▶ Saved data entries
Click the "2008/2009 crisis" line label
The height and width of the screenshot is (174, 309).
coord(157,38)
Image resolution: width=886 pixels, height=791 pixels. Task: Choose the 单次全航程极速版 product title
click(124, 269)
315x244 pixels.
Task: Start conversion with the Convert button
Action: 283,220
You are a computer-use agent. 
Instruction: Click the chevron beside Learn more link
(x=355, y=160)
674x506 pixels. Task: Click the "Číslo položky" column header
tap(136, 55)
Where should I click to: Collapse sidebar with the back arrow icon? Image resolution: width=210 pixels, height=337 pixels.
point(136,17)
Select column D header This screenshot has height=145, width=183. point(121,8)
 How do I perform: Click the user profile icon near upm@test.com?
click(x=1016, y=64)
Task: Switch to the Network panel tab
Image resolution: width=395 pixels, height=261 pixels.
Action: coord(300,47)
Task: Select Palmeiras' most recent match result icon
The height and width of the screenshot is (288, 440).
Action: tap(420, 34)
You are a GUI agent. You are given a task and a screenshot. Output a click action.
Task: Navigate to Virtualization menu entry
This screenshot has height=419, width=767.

▶ Task goal
The result should be every line that contains "agent", copied from the entries.

▶ The answer
You are a computer-use agent. 
You are a GUI agent. You are given a task and a screenshot. Output a click action.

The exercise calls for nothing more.